Dataset content section start

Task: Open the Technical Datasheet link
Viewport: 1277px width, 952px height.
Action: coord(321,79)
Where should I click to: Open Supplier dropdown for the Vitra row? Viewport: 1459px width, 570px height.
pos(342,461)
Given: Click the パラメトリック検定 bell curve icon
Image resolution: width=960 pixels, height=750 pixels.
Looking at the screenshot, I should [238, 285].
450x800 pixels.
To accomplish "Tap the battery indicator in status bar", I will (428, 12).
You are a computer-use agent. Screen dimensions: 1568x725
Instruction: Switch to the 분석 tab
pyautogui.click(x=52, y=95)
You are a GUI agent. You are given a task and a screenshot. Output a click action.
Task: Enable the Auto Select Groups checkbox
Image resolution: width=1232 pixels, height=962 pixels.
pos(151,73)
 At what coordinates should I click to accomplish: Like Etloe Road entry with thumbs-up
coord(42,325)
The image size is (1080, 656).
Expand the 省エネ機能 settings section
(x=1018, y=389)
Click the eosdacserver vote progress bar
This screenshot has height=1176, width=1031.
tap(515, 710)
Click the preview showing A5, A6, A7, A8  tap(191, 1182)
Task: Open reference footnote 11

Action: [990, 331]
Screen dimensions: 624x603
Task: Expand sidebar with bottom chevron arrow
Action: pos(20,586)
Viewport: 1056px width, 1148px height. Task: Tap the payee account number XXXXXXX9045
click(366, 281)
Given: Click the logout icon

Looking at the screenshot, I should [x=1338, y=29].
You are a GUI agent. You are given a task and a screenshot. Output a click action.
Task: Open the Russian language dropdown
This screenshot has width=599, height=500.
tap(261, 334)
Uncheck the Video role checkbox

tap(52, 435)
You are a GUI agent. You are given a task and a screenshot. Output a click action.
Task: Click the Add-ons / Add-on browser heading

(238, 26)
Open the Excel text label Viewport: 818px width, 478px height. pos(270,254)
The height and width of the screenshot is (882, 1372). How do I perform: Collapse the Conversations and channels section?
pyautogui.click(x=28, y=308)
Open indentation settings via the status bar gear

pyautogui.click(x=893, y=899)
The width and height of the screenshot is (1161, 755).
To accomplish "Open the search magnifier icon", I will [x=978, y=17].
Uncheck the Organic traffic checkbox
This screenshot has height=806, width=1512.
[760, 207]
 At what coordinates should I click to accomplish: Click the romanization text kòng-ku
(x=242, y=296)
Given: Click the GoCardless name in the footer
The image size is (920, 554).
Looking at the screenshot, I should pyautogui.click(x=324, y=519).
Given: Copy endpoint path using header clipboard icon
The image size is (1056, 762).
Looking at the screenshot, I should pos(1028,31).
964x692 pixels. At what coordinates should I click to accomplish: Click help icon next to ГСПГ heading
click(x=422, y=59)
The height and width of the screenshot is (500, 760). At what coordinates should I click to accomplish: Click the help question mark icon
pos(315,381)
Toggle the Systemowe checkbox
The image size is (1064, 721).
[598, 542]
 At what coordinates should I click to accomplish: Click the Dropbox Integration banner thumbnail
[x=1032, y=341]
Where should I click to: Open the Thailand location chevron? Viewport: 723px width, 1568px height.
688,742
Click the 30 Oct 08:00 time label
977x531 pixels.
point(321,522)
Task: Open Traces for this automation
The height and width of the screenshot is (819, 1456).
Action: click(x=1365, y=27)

Dataset content section end

§ **Directions**: Could you restate all of the lines above without altering a single word?

§ **Answer to this task**:
Task: Open the Technical Datasheet link
Viewport: 1277px width, 952px height.
Action: coord(321,79)
Where should I click to: Open Supplier dropdown for the Vitra row? Viewport: 1459px width, 570px height.
pos(342,461)
Given: Click the パラメトリック検定 bell curve icon
Image resolution: width=960 pixels, height=750 pixels.
Looking at the screenshot, I should [238, 285].
450x800 pixels.
To accomplish "Tap the battery indicator in status bar", I will (428, 12).
You are a computer-use agent. Screen dimensions: 1568x725
Instruction: Switch to the 분석 tab
pyautogui.click(x=52, y=95)
You are a GUI agent. You are given a task and a screenshot. Output a click action.
Task: Enable the Auto Select Groups checkbox
Image resolution: width=1232 pixels, height=962 pixels.
pos(151,73)
 At what coordinates should I click to accomplish: Like Etloe Road entry with thumbs-up
coord(42,325)
The image size is (1080, 656).
Expand the 省エネ機能 settings section
(x=1018, y=389)
Click the eosdacserver vote progress bar
This screenshot has height=1176, width=1031.
tap(515, 710)
Click the preview showing A5, A6, A7, A8  tap(191, 1182)
Task: Open reference footnote 11

Action: [990, 331]
Screen dimensions: 624x603
Task: Expand sidebar with bottom chevron arrow
Action: pos(20,586)
Viewport: 1056px width, 1148px height. Task: Tap the payee account number XXXXXXX9045
click(366, 281)
Given: Click the logout icon

Looking at the screenshot, I should [x=1338, y=29].
You are a GUI agent. You are given a task and a screenshot. Output a click action.
Task: Open the Russian language dropdown
This screenshot has width=599, height=500.
tap(261, 334)
Uncheck the Video role checkbox

tap(52, 435)
You are a GUI agent. You are given a task and a screenshot. Output a click action.
Task: Click the Add-ons / Add-on browser heading

(238, 26)
Open the Excel text label Viewport: 818px width, 478px height. pos(270,254)
The height and width of the screenshot is (882, 1372). How do I perform: Collapse the Conversations and channels section?
pyautogui.click(x=28, y=308)
Open indentation settings via the status bar gear

pyautogui.click(x=893, y=899)
The width and height of the screenshot is (1161, 755).
To accomplish "Open the search magnifier icon", I will [x=978, y=17].
Uncheck the Organic traffic checkbox
This screenshot has height=806, width=1512.
[760, 207]
 At what coordinates should I click to accomplish: Click the romanization text kòng-ku
(x=242, y=296)
Given: Click the GoCardless name in the footer
The image size is (920, 554).
Looking at the screenshot, I should pyautogui.click(x=324, y=519).
Given: Copy endpoint path using header clipboard icon
The image size is (1056, 762).
Looking at the screenshot, I should pos(1028,31).
964x692 pixels. At what coordinates should I click to accomplish: Click help icon next to ГСПГ heading
click(x=422, y=59)
The height and width of the screenshot is (500, 760). At what coordinates should I click to accomplish: Click the help question mark icon
pos(315,381)
Toggle the Systemowe checkbox
The image size is (1064, 721).
[598, 542]
 At what coordinates should I click to accomplish: Click the Dropbox Integration banner thumbnail
[x=1032, y=341]
Where should I click to: Open the Thailand location chevron? Viewport: 723px width, 1568px height.
688,742
Click the 30 Oct 08:00 time label
977x531 pixels.
point(321,522)
Task: Open Traces for this automation
The height and width of the screenshot is (819, 1456).
Action: click(x=1365, y=27)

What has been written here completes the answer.